Dulu, lanjut Imron, untuk jasa servis mesin arloji sebesar Rp 25 ribu, itu belum termasuk penggantian onderdil. Kini, besaran harga jasa perbaikan arloji tergantung tingkat kerumitan kerusakan arloji atau jam itu sendiri.

"Kalau tingkat kesulitannya sedang, Rp 25 ribu. Kalau tingkat kerumitannya tinggi, Rp 50 ribu," cetus Imron.

Dia mencontohkan, paling susah memperbaiki jam tangan produk dari negara Swiss dan Amerika. Jam tangan dari kedua negara itu memiliki teknologi dengan suku cadang juga sulit didapatkan.

"Arloji dari Swiss dan Amerika yang sering saya perbaiki karena rusak as roda pir rambut (pita kinetik) dan komponen otomatisnya," ungkapnya.

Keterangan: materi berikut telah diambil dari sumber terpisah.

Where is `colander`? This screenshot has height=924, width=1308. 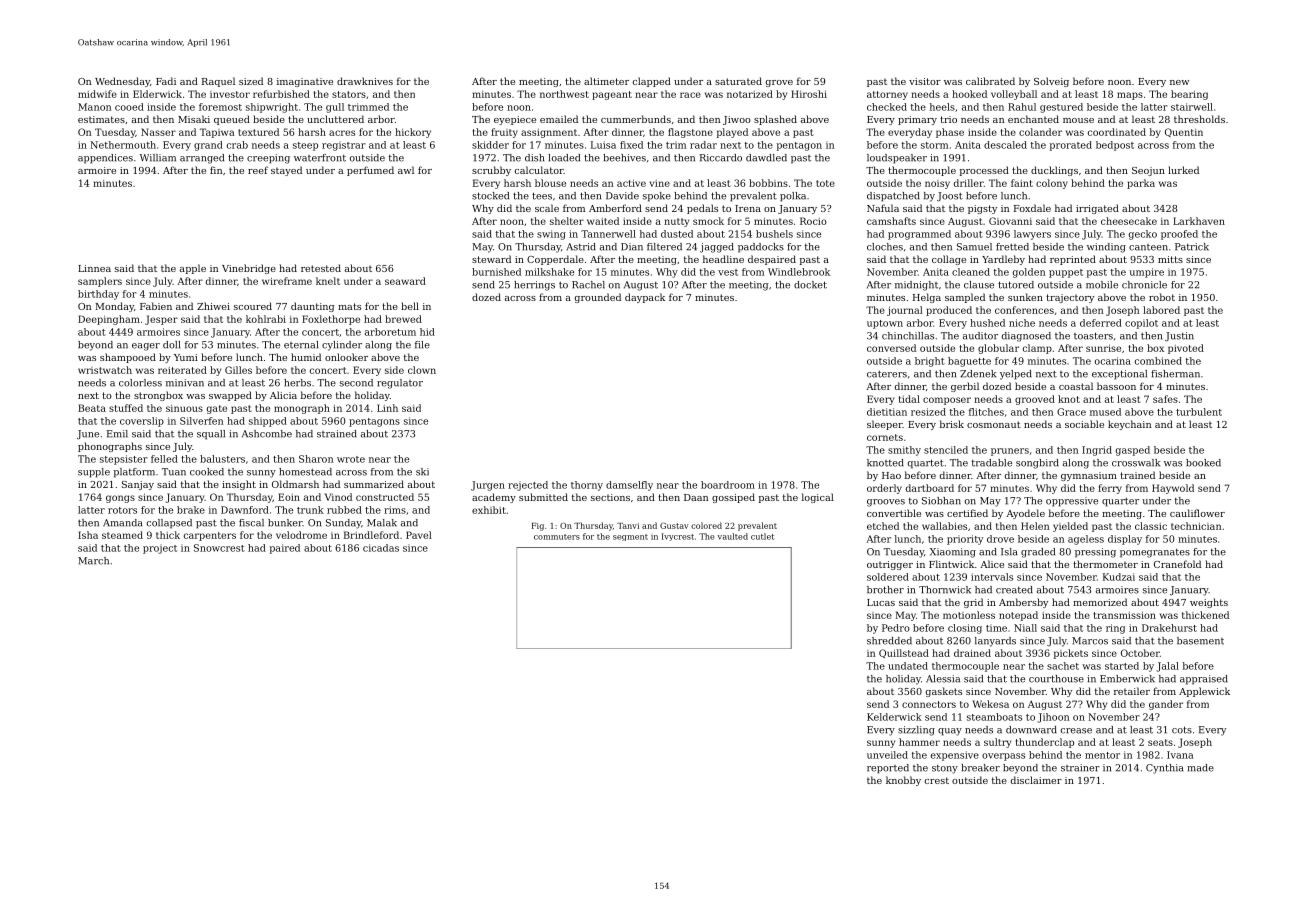
colander is located at coordinates (1040, 132).
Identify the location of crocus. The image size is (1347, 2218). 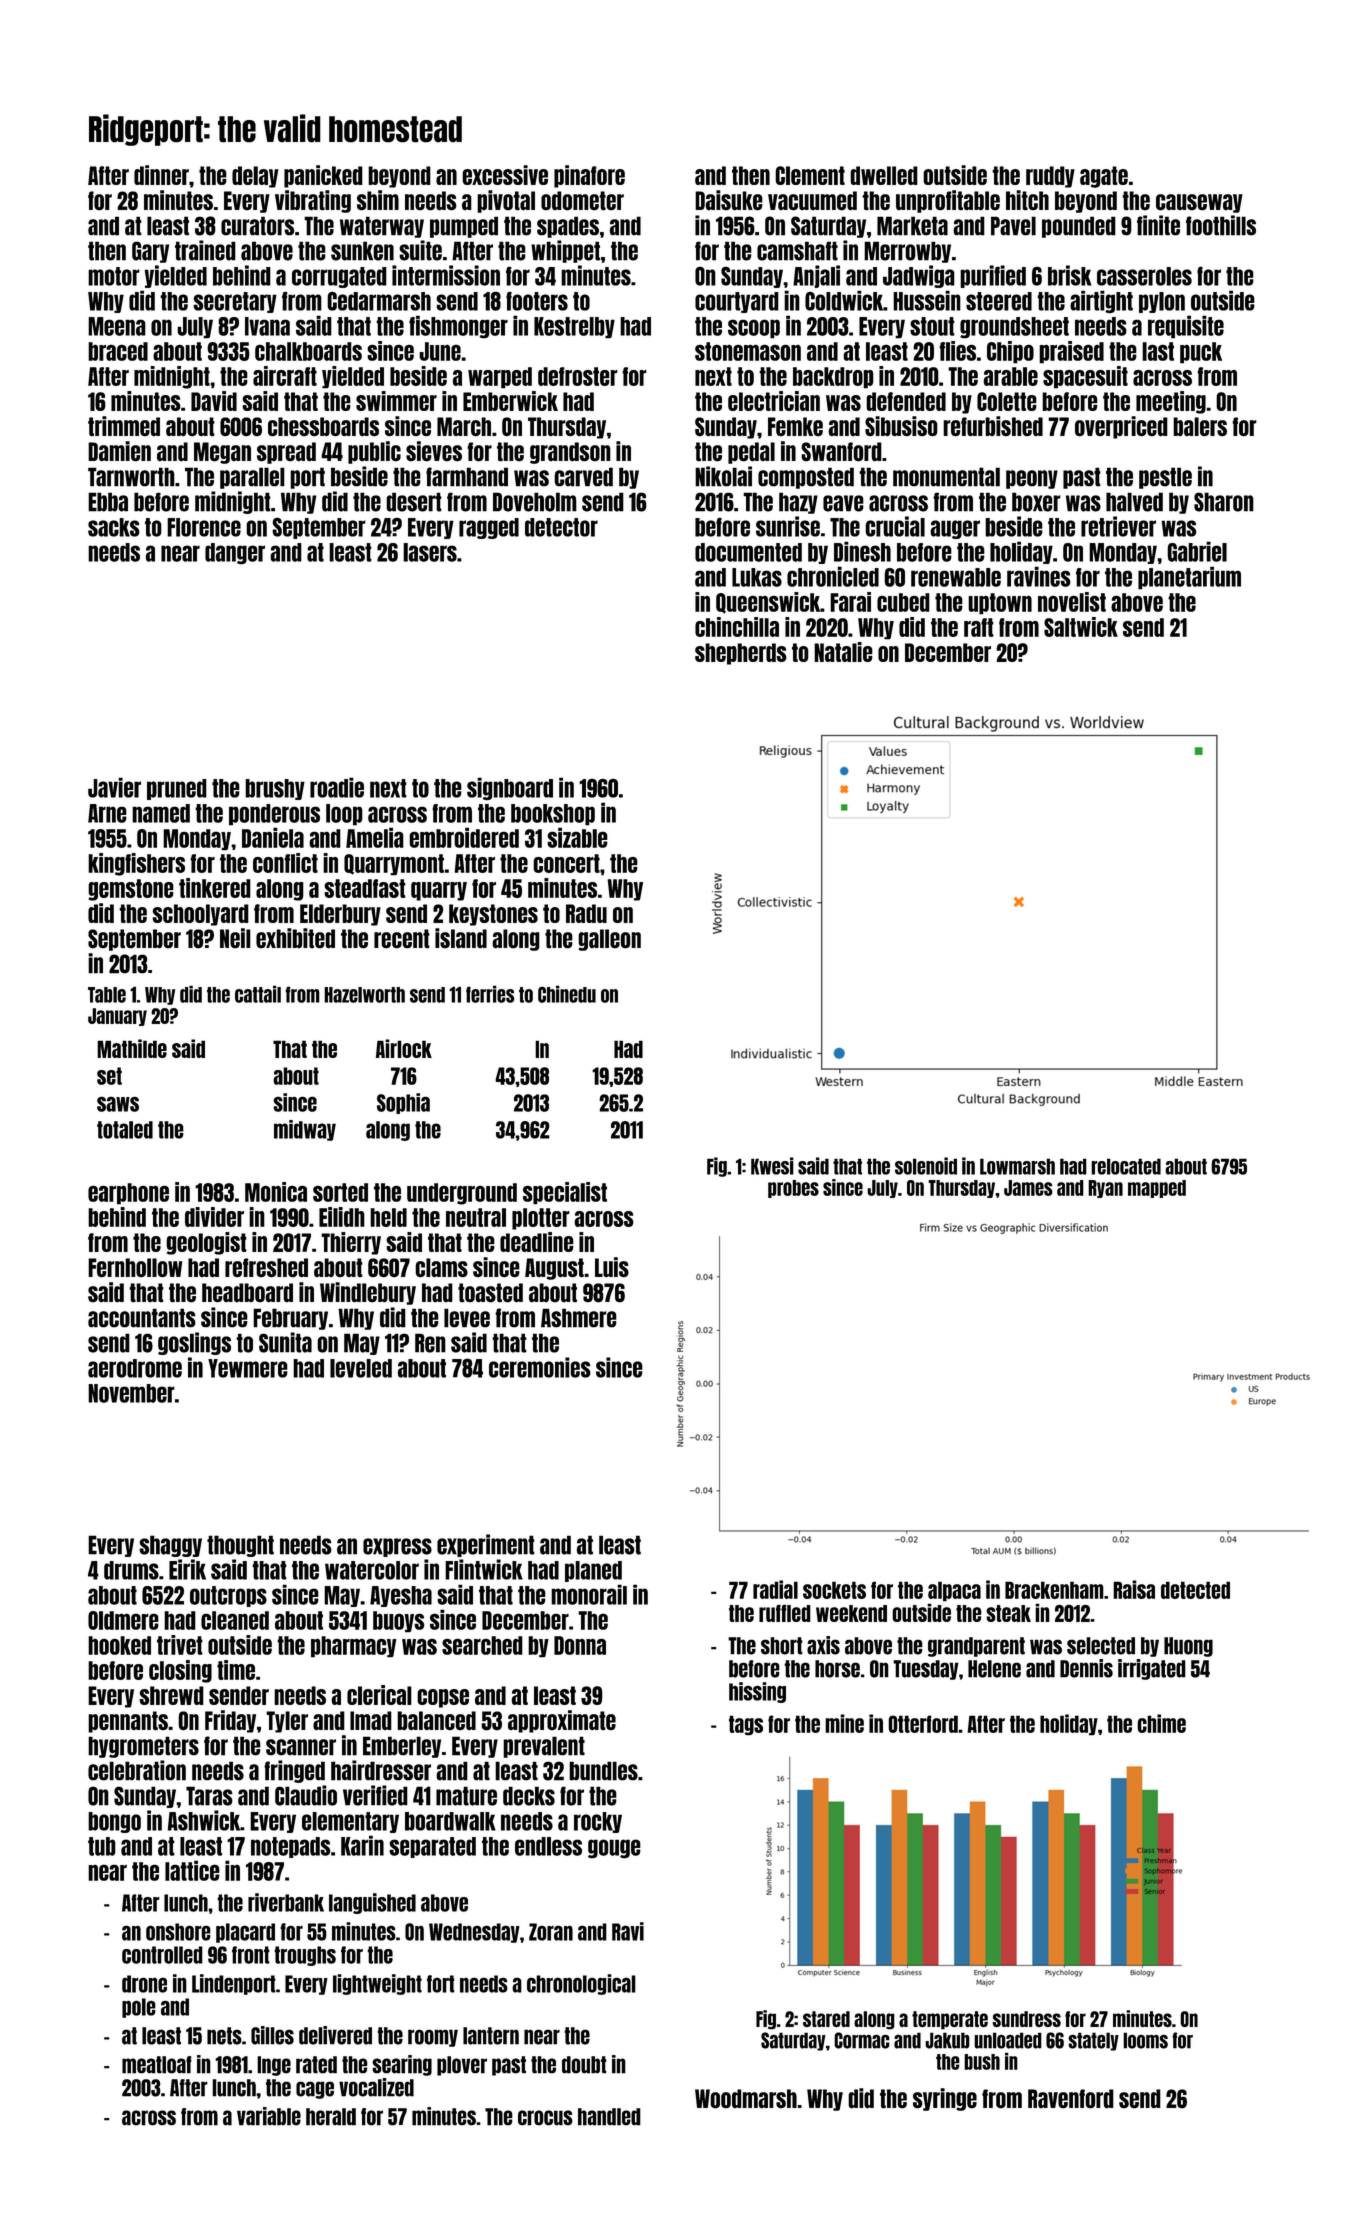
(545, 2118).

Sedangkan jam tangan dari Jepang, menurutnya lebih mudah diperbaiki jika ada kerusakan. Semisal merk Casio dan Seiko yang namanya sudah melegenda.

Baca juga:
Berjualan Bakso Tak Halangi Hesti Raih Gelar Sarjana dengan Beasiswa Penuh Untag Surabaya

"Seiko paling rawan rusak onderdil, terutama pada supit urangnya (kalau) asli tapi palsu," ungkapnya lagi.

Namun yang paling menjadi tantangan, menurut Imron, saat harus memperbaiki jam dinding produk dari Jerman dengan teknologi pir kinetik, seeperti jam dinding gantung yang banyak diburu kolektor.

"Onderdilnya besar-besar, tapi sistem mekaniknya sangat rumit. Paling cepat seminggu, tapi kebanyakan sebulan baru selesai. Apalagi onderdilnya langka seperti jamnya," paparnya.

Mungkin, sudah berpuluh bahkan ratusan 'mesin waktu' yang telah ia jaga atau perbaiki. Karena sejak umur 14 tahun, Imron telah menggeluti profesinya. Berbeda dengan generasinya yang enggan meneruskan tradisi keluarga sebagai 'penjaga mesin waktu'.

"Kakak pertama, kakak kedua, adik sepupu, keponakan saya, semua tukang servis arloji. Kedua anak saya tidak tertarik untuk belajar," pungkasnya.